**EXERCISE AIM:** For each line below that holds "marker", return the line as it stands.

**EXERCISE INPUTS:**
================================
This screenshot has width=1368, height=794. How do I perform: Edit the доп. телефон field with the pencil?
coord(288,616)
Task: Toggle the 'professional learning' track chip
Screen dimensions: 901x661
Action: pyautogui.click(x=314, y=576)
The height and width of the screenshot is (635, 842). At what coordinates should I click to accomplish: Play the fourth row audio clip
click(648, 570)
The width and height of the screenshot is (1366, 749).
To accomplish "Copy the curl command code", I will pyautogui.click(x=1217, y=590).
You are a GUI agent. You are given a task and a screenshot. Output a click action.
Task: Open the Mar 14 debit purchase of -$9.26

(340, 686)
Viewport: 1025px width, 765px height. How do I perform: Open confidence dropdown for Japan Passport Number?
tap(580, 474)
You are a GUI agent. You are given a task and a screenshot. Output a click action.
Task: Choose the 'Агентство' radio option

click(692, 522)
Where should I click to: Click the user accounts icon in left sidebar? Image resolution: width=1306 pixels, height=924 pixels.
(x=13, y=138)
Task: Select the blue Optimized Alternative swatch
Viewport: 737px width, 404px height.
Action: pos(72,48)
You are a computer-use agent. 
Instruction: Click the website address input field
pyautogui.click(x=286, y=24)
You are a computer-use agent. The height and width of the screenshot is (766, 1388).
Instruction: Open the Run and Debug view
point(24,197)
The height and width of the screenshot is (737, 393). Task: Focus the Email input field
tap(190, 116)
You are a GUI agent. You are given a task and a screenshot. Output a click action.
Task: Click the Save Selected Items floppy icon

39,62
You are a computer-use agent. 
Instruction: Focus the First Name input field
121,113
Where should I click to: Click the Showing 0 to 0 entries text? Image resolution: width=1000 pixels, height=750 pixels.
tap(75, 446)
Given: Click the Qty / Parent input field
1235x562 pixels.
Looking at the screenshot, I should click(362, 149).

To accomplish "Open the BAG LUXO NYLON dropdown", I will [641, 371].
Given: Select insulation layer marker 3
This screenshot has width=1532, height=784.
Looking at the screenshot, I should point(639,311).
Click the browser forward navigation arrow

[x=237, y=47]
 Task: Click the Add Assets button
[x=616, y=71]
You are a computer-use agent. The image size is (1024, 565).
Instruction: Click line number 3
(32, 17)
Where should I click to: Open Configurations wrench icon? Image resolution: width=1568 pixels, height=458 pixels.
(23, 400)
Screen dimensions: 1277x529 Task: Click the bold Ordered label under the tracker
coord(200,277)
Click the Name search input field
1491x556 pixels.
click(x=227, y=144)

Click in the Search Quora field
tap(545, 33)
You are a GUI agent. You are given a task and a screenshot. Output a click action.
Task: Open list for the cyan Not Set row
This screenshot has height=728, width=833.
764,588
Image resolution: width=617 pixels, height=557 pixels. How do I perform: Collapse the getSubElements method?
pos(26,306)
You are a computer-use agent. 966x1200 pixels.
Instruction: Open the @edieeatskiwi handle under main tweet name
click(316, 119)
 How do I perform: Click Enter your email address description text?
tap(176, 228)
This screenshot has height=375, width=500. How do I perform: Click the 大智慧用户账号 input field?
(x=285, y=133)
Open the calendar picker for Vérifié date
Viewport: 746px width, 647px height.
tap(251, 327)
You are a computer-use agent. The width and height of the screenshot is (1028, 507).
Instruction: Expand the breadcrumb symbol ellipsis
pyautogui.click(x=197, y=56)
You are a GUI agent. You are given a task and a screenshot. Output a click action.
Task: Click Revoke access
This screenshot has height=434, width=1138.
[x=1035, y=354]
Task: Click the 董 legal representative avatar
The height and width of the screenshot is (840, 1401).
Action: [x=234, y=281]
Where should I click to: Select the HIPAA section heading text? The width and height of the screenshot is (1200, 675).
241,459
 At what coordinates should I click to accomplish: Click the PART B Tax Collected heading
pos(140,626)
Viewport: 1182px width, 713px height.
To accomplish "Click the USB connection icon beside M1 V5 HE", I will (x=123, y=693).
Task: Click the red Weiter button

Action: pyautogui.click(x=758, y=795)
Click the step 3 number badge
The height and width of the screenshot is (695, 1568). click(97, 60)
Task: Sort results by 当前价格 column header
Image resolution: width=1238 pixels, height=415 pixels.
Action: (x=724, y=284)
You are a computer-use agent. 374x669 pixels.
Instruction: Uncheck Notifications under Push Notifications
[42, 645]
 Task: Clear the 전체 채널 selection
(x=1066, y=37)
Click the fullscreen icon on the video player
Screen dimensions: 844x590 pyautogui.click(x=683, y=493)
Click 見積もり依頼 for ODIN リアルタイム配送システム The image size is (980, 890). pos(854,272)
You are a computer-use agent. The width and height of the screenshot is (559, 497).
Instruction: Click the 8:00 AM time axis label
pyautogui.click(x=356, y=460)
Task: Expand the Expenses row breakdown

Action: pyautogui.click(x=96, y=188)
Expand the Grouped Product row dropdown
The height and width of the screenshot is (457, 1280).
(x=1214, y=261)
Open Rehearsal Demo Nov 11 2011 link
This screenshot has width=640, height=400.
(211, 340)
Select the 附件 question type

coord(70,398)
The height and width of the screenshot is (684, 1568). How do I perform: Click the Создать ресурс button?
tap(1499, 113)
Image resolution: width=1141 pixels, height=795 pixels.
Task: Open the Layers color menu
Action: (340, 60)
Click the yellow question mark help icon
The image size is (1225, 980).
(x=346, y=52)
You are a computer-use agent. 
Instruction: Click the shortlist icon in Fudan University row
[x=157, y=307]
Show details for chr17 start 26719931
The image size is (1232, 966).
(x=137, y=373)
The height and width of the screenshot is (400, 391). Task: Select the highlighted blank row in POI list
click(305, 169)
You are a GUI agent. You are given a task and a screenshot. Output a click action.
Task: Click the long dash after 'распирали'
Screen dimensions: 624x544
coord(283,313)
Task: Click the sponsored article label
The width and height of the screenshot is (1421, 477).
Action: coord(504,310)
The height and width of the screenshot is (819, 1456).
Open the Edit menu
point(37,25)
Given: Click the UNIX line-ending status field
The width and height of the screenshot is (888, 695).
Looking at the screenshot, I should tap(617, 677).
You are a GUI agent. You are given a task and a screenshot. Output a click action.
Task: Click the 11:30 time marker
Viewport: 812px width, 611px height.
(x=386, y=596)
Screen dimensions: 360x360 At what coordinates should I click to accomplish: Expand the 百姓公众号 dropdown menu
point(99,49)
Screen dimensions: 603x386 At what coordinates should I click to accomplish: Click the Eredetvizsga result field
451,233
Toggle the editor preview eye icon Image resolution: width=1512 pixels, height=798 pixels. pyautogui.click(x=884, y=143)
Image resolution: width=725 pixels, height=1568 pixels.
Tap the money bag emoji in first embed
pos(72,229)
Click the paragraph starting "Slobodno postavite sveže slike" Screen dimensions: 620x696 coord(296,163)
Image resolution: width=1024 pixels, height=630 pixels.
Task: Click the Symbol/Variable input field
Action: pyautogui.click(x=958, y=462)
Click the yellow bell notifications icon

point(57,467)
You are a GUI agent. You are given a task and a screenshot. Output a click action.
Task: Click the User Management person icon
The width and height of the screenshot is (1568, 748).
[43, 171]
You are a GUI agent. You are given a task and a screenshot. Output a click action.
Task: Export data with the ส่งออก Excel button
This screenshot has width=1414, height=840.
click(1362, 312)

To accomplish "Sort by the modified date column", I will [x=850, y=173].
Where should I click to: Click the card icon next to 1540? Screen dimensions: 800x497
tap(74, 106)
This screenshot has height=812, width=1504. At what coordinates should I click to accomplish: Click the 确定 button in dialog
================================
**TASK ANSWER:**
Given: Select insulation layer marker 3
Task: Click the 11:30 time marker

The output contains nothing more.